Fleming presumably understands that no fair-minded person would ever slam McCarthy for being simply overweight or corpulent or rotund or whatever term you want to use for someone who has girth. I know I have a reputation for being a fat-person antagonist but I’ve never had the slightest issue with acceptable, no-big-deal fat in the vein of Charles Laughton or Peter Ustinov or John Candy in Only The Lonely or Lou Costello or Oliver Hardy in the 1920s and ’30s. I agree that the mindset among God knows how many tens of millions of women that you have to be skinny thin is neurotic and oppressive, but Fleming knows perfectly well that, Reed’s cruelty aside, McCarthy’s issue is not her failure to be thin as a reed but her being much more than just fat. Some people are simply bulky — it’s just the way they’re built — but McCarthy’s size is way over the top. She’s clearly indulging in a way that’s not going to be good for her in the long run.

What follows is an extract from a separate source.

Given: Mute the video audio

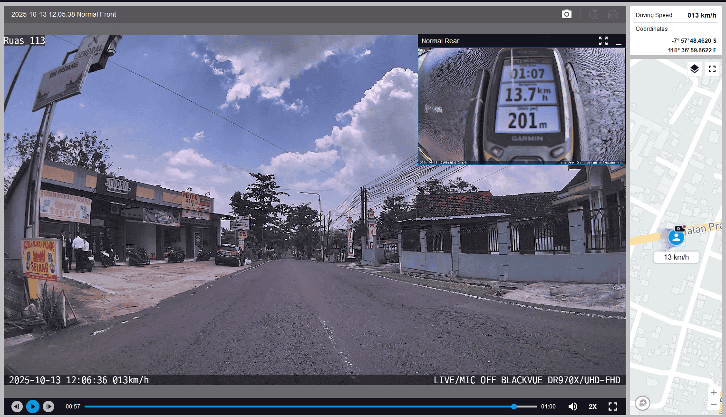Looking at the screenshot, I should tap(573, 407).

Is Fleming saying that all the people who have voiced fears or suspicions that Gov. Chris Christie will probably face serious health issues down the road unless he loses some weight…is he saying such talk is cruel and heartless and without merit? I doubt that. It’s obvious that McCarthy is in the same boat as Christie, and her proclaiming that she’s comfortable with being dangerously overweight is nothing to applaud or be proud of. On one level she’s saying that she accepts herself and that, I suppose, is temporarily fine as far as her present-tense attitude is concerned, but on another level she’s saying to millions of morbidly obese women out there that everything’s fine, that they should embrace their neuroses and keep eating crap and make themselves as super-sized as they want because they’re beautiful people inside and that’s what matters. Which is true on one level — who a person is spiritually and emotionally and creatively is the key thing. In this sense I worship Guillermo del Toro. And I’ve always admired Orson Welles.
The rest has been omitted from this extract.